Multiplicative Inverse

If you enjoy solving riddles and puzzles, mathematics will interest you. It is the natural language of logic and every mathematical operation is a manipulation of symbols according to certain rules of established logic. There are various mathematical operations which you can carry out on numbers. Some of the simplest include adding, subtracting, dividing and multiplying numbers. In this article, you will be introduced to the concept of finding the inverse or more precisely, multiplicative inverse of any number.

Definition

When you multiply any number by another number and the resultant product of multiplication is 1, the two numbers are said to be multiplicative inverses of each other. Inverse of a variable x is often denoted as '1/x' or 'x^-1'. In equation form, it can be defined as follows:

a x a^-1 = 1

Thus here 'a' and 'a^-1' are multiplicative inverses of each other as their product yields 1, which is also known as 'multiplicative identity'. This inversion property is applicable to all numbers, and they are almost always distinct numbers, except in a few cases.

It is a concept which is extended to the domain of trigonometry, matrices, as well as complex or imaginary numbers. Also known as a 'Reciprocal' of any number, the inverse of a fraction is its reciprocal fraction.

Exceptions & Special Cases

The only number which does not have a multiplicative inverse is 0. That is because (1/0) is an undefined quantity, which is also known as a singularity. As you can see, zero is a very special number and has some peculiar properties. Also 1 is the only number, which is its own inverse, for obvious reasons.

Examples

Here are some of the examples of multiplicative inverses of numbers.

• The inverse of ½ is 2 as (½) x 2 = 1.
• The inverse of 6/5 is 5/6 as (6/5) x (5/6) = 1.
• The inverse of 1 is 1, as 1 x 1 = 1.
• The inverse of 0.25 is 4, as 0.25 x 4 = 1
• The inverse of 1000 is 0.001 as 0.001 x 1000 = 1.

The above examples provide a way of verifying whether two numbers are inverses of each other. Just multiply the two numbers and if the product is 1, they are indeed inverse of each other and if not, they obviously aren't.

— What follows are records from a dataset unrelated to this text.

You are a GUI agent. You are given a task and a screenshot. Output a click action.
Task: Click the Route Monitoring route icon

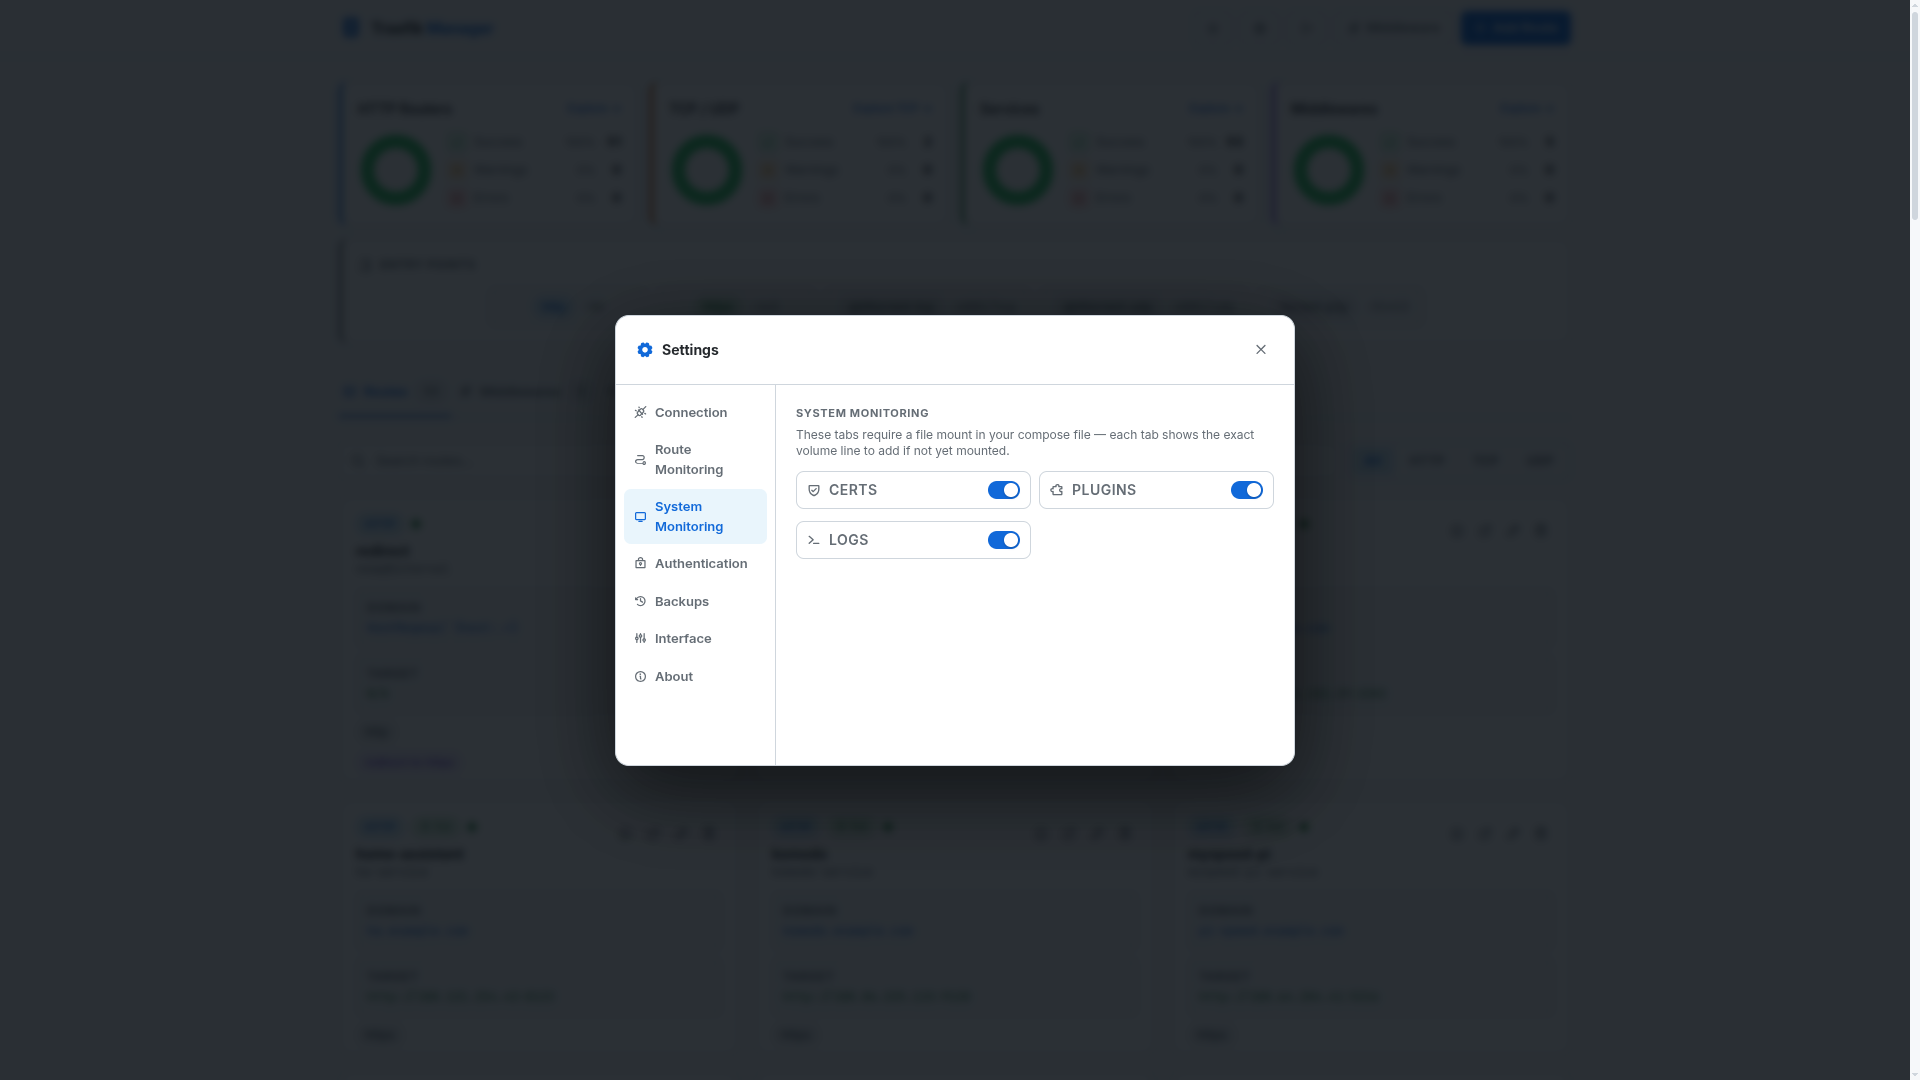[640, 459]
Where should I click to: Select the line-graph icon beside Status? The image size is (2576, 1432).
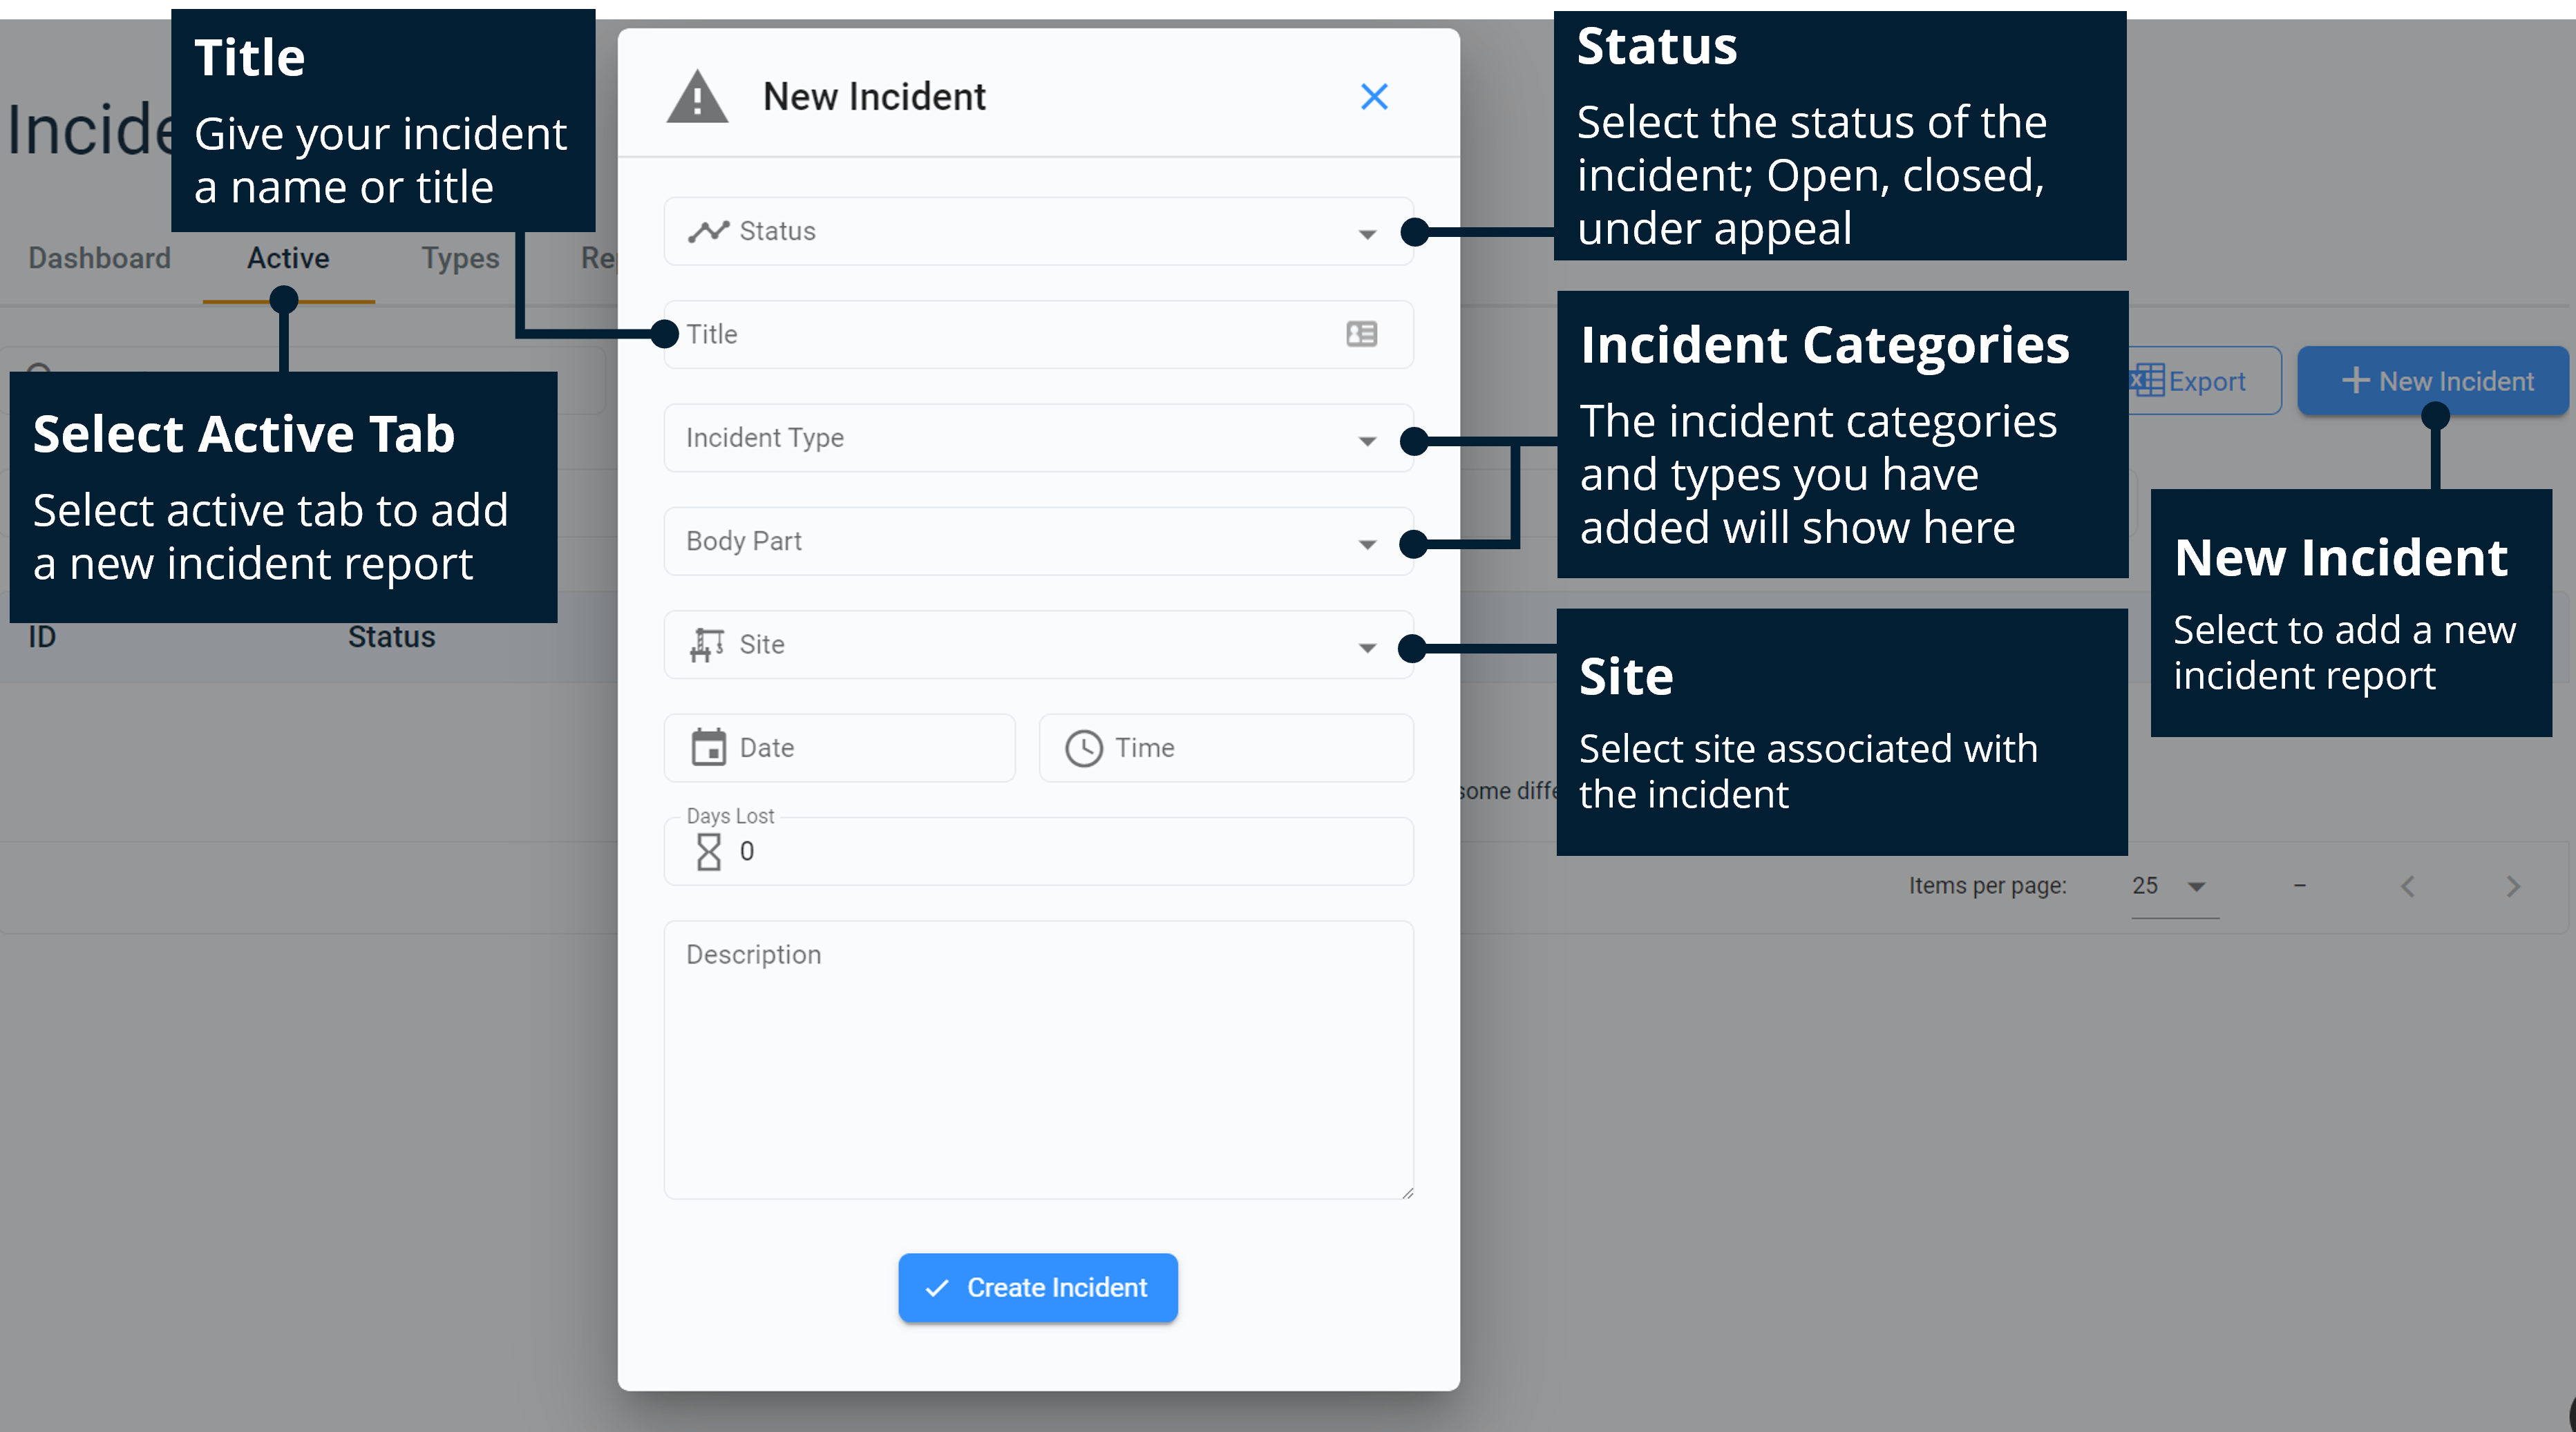[x=708, y=231]
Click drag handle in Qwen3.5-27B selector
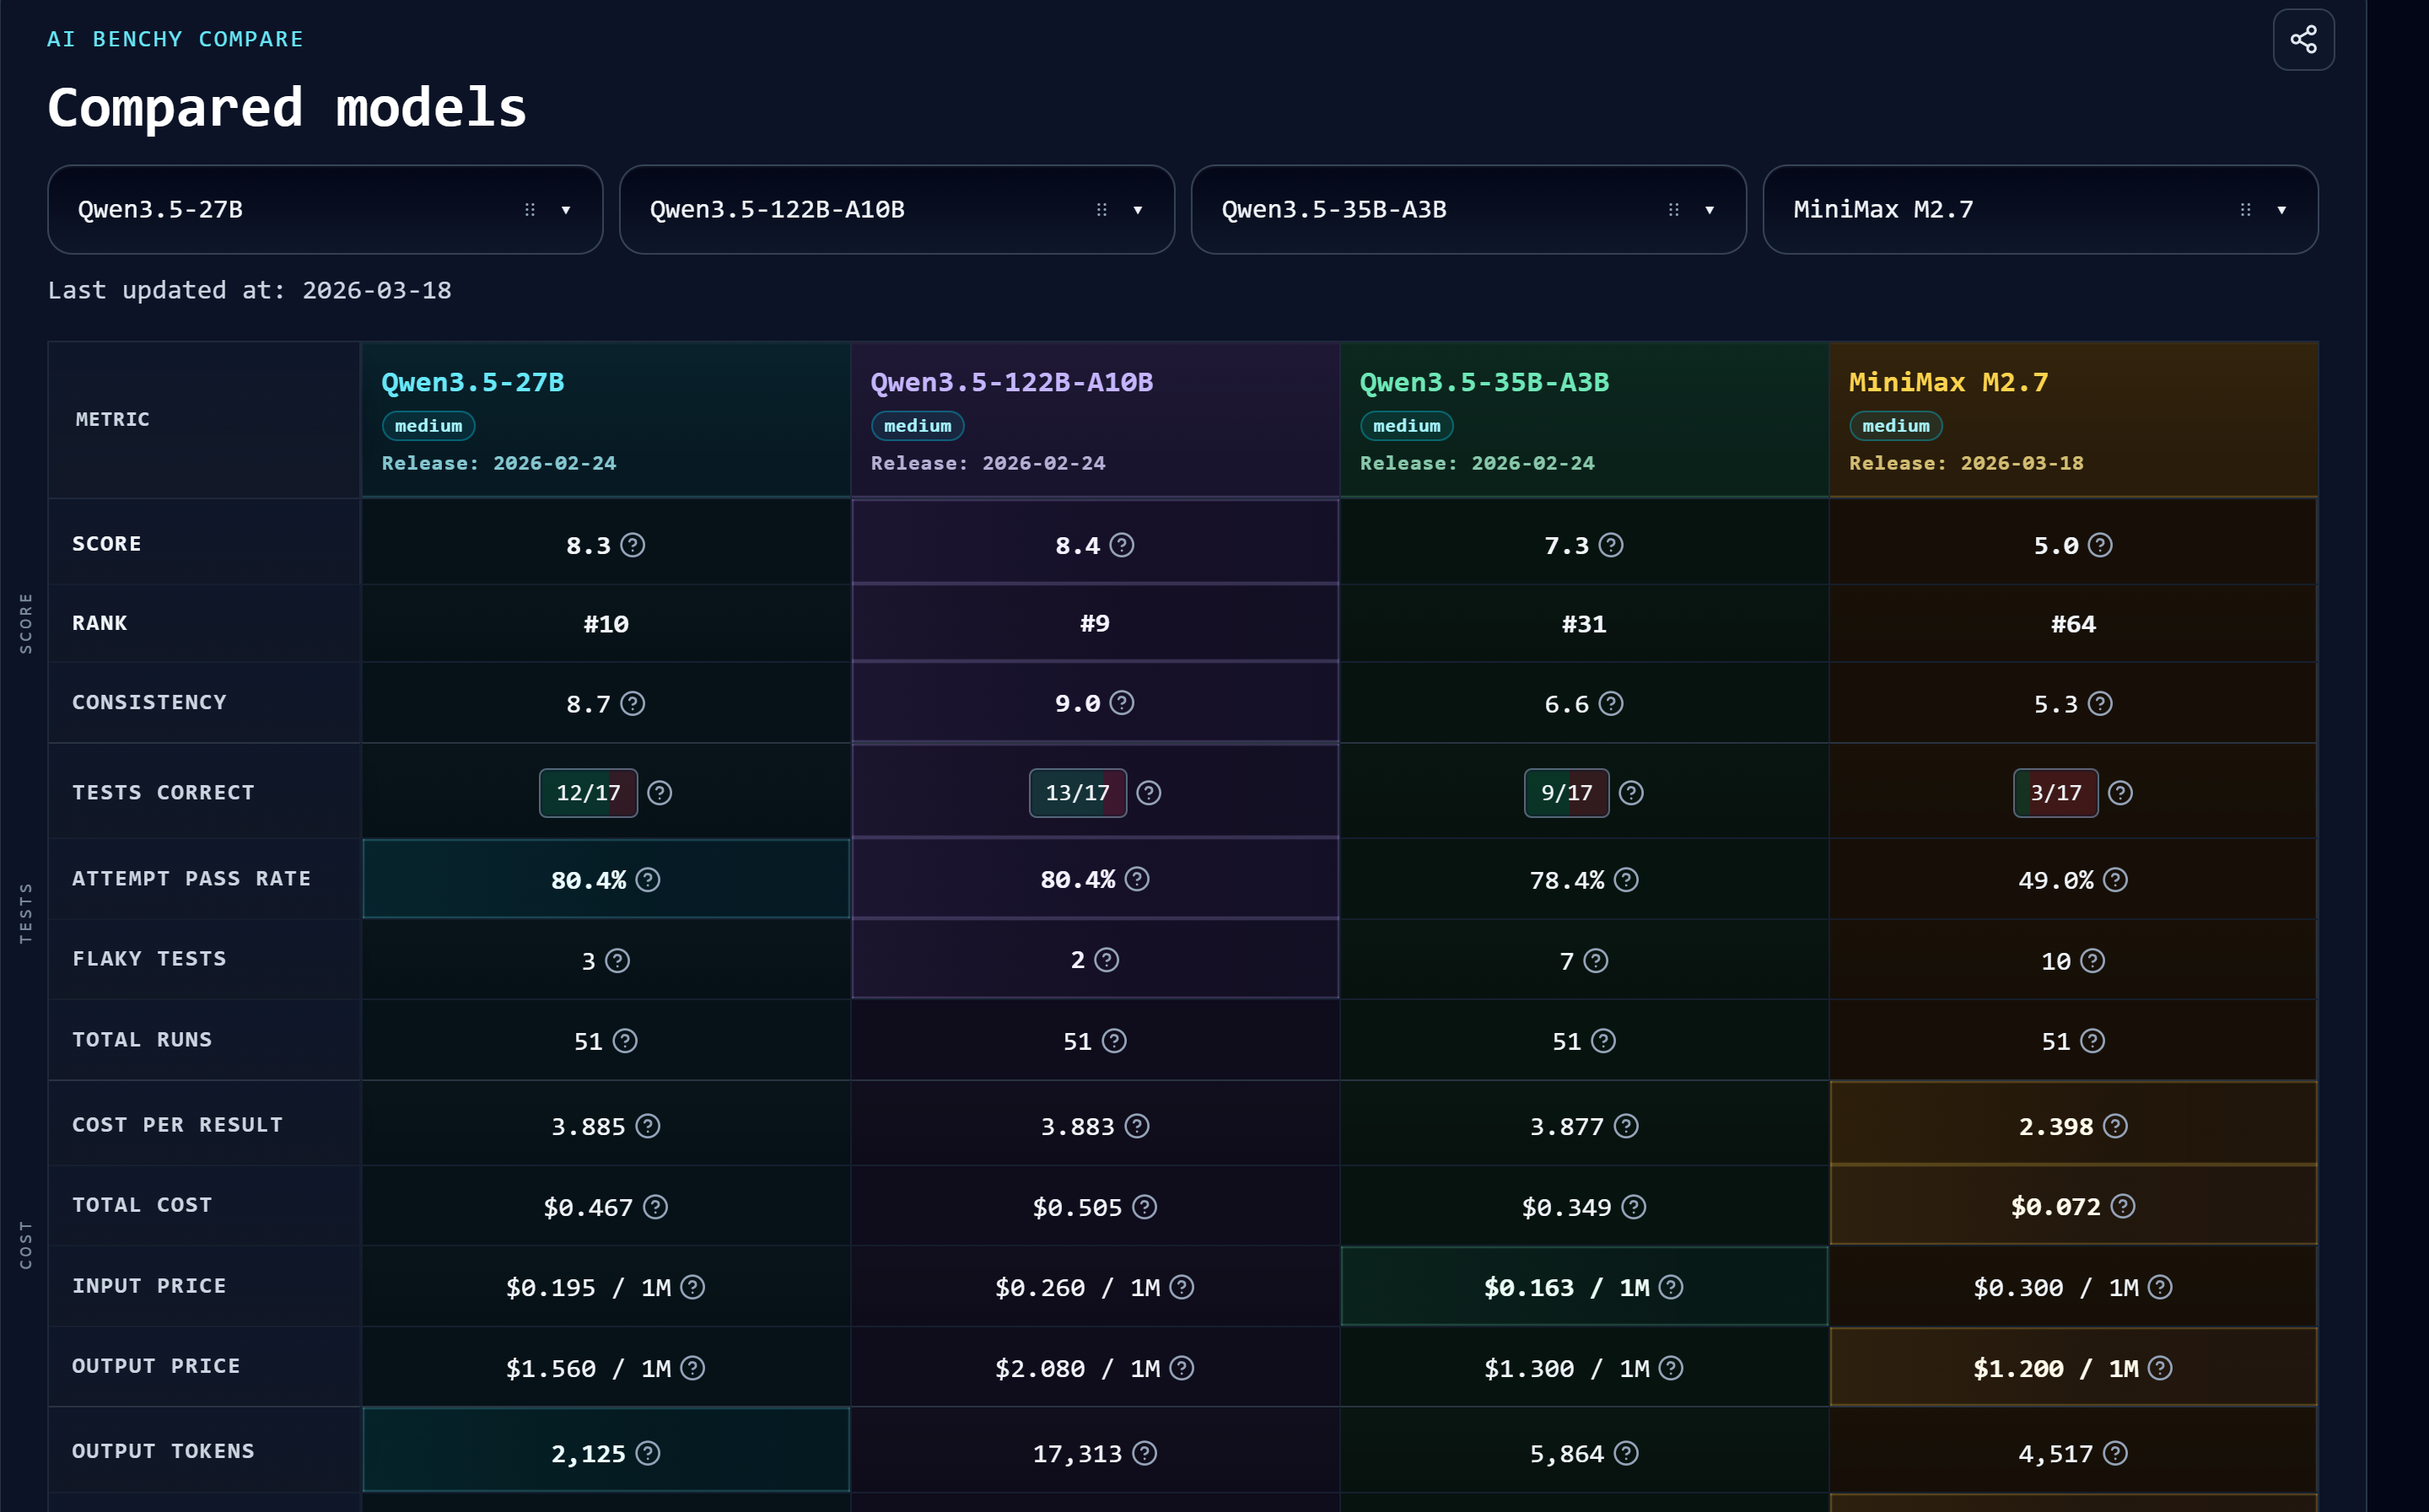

The key point to remember in this whole discussion is the following. When a number and its multiplicative inverse are multiplied, what you get is unity or 1 as the product. To find the inverse, you must divide 1 by that number. The calculation can be easily done using a scientific calculator, which usually has a sign labeled as '1/x' for finding the inverse of any number.